# Partial Updates

[](/en/writing/partial-updates.html.md "View as Markdown") 

A partial update is an update to one or more fields in a document. It also includes updating all index structures so the effect of the partial update is immediately observable in queries. See [document update JSON format](../reference/schemas/document-json-format.html#update) for full details on the various possible partial update operations.

 ![Attribute is an in-memory data structure](/assets/img/attributes-update.svg)

In Vespa, all fields can be partially updated by default. A field is index, attribute or summary or a combination of these, and both index and attribute fields can be queried.

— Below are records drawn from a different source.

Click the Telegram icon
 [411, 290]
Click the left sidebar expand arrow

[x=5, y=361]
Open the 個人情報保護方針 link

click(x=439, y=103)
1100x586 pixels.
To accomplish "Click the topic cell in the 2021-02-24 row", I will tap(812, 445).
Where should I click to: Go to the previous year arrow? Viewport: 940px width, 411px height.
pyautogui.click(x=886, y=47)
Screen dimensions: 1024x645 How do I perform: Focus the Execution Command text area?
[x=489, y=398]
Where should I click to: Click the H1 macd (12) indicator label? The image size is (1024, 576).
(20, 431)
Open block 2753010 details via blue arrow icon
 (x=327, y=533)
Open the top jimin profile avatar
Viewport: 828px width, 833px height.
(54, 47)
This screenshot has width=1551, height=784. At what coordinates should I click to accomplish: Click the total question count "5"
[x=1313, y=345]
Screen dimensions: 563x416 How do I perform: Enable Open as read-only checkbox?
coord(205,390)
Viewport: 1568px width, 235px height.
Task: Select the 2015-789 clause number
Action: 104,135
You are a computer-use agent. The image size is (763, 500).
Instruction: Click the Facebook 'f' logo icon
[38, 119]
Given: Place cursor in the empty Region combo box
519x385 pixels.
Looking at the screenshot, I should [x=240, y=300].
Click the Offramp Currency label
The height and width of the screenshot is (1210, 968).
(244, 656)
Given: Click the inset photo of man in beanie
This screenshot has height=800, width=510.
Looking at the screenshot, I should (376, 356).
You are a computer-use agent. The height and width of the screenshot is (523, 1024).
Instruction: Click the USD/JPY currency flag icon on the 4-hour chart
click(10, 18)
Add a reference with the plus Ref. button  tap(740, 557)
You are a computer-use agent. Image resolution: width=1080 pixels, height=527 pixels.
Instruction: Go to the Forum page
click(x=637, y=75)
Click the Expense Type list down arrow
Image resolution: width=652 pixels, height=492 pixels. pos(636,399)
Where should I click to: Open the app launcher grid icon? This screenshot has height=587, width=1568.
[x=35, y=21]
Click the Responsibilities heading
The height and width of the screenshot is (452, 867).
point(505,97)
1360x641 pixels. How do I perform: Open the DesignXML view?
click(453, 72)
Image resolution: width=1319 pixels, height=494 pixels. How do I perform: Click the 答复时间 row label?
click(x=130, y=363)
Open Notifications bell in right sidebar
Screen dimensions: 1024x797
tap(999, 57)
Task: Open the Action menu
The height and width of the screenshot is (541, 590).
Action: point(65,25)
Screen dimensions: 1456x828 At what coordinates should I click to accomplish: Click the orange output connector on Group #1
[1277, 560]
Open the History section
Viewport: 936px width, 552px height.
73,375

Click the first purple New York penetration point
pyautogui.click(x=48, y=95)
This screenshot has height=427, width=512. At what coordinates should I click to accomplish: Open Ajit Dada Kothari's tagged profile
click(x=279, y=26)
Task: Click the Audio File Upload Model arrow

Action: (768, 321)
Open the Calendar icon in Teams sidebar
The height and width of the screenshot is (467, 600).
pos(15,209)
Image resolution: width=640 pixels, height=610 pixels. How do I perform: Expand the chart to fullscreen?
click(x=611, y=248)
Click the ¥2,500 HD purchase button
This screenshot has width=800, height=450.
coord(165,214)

- For [index](../content/proton.html#index) and summary fields, an update means a read-modify-write to the [document store](../content/proton.html#document-store) and limits throughput.
- Most [attribute](../content/attributes.html) fields do not require the document store read-modify-write, increasing write throughput by orders of magnitude. The following attribute types require a read-modify-write to the document store: 
  - [array of struct](../reference/schemas/schemas.html#array)
  - [map of primitive and struct](../reference/schemas/schemas.html#map)
  - [predicate](../reference/schemas/schemas.html#predicate)
  - [reference](../reference/schemas/schemas.html#reference)

 **Important:** For highest possible write throughput for field updates, use attributes to write at memory speed.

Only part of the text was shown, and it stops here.